‘Private’ emails and human rights

04 May 2016

Mr Garamukanwa was employed by the Trust as a clinical manager. After his relationship with staff nurse Ms Maclean ended, he suspected that she had become involved with a female colleague. And that’s when anonymous action against the two women began, involving a false Facebook account and malicious emails sent to management.

Garamukanwa v Solent NHS Trust

Mr Garamukanwa was employed by the Trust as a clinical manager. After his relationship with staff nurse Ms Maclean ended, he suspected that she had become involved with a female colleague. And that’s when anonymous action against the two women began, involving a false Facebook account and malicious emails sent to management.

Ms Maclean felt that Mr Garamukanwa was stalking and harassing her. There was a police investigation, but no charges brought. Evidence from that investigation – which included photographs on Mr Garamukanwa’s phone connecting him to the malicious emails - was handed over to the Trust and used in subsequent disciplinary proceedings. Mr Garamukanwa was dismissed for gross misconduct.

He went on to lose his claims for unfair dismissal, unlawful race discrimination, victimisation, harassment and wrongful dismissal. But the key question for the Employment Appeal Tribunal (EAT) was whether the NHS Trust had, by looking at ‘private’ material that Mr Garamukanwa had sent to Ms Maclean and photos held on his phone, infringed his human rights. He claimed interference with Article 8 – the right to respect for private and family life, home and correspondence. The tribunal, he said, had not distinguished between public material (the anonymous emails sent to his employer) and private material (such as emails to Ms Maclean about his feelings and their relationship). He claimed that he had a reasonable expectation that the latter would remain private.
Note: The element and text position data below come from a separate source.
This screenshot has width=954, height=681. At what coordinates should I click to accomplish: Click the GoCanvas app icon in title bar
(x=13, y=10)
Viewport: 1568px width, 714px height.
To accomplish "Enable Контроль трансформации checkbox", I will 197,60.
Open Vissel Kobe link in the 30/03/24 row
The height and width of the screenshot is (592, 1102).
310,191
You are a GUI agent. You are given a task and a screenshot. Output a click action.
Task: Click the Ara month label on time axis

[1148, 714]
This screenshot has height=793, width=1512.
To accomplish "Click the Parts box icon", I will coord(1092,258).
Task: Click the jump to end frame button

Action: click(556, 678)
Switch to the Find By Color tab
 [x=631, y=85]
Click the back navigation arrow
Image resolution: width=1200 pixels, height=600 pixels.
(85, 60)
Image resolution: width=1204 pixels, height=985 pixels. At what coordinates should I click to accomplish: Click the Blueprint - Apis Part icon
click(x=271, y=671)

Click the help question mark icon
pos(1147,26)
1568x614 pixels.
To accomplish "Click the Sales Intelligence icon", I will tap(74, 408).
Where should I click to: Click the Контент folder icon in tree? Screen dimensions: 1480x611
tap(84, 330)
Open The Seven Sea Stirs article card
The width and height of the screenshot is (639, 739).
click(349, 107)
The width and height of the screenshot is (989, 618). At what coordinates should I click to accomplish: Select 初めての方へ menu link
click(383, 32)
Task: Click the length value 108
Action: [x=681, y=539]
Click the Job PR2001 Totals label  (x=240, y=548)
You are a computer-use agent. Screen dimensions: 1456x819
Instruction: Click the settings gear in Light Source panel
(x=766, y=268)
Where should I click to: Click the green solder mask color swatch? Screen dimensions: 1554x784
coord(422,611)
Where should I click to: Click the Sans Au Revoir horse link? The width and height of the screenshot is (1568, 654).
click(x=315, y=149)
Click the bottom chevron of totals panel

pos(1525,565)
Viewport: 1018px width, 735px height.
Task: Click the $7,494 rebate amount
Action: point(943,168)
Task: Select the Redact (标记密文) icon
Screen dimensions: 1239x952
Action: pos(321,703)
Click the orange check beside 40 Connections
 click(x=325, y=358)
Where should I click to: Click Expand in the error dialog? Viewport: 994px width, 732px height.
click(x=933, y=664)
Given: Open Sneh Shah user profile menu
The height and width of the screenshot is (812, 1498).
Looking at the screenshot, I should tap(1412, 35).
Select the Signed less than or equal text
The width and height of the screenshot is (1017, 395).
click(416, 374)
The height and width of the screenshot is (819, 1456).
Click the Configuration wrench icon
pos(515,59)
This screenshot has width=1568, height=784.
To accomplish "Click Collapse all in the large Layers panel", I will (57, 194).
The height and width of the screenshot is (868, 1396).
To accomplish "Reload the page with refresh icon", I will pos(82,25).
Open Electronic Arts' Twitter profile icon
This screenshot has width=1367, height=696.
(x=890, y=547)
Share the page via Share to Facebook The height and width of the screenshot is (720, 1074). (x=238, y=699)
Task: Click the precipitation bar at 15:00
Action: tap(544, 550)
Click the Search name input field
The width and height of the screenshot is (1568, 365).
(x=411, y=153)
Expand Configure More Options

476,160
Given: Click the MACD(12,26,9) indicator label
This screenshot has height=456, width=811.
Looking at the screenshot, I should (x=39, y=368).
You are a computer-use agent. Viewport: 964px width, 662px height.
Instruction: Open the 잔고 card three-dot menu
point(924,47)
No, said the EAT. There was no reasonable expectation of privacy and therefore Article 8 didn’t apply. Mr Garamukanwa’s behaviour had effectively turned material about a personal relationship into a workplace issue. There was no need to draw a distinction between what he claimed was ‘public’ and ‘private’. The police hadn’t done so, and had allowed the Trust to use all of the material without distinction.

Also relevant was:

  • that not only did Mr Garamukanwa not object to the evidence being used in the investigation and disciplinary, he volunteered additional material. This negated the suggestion that he had any expectation of privacy in any of the material;
  • that once Ms Maclean had complained about feeling harassed, there must have been an expectation that she would complain about any further correspondence (even if those emails were sent to her private address and were about their previous relationship). Mr Garamukanwa couldn’t expect to be able to control what she did with emails she received;
  • that the content of emails sent to Ms Maclean strayed beyond the purely personal; they touched on workplace issues too.

A fact-specific case, but one that illustrates very well some difficult issues that employers face from time to time.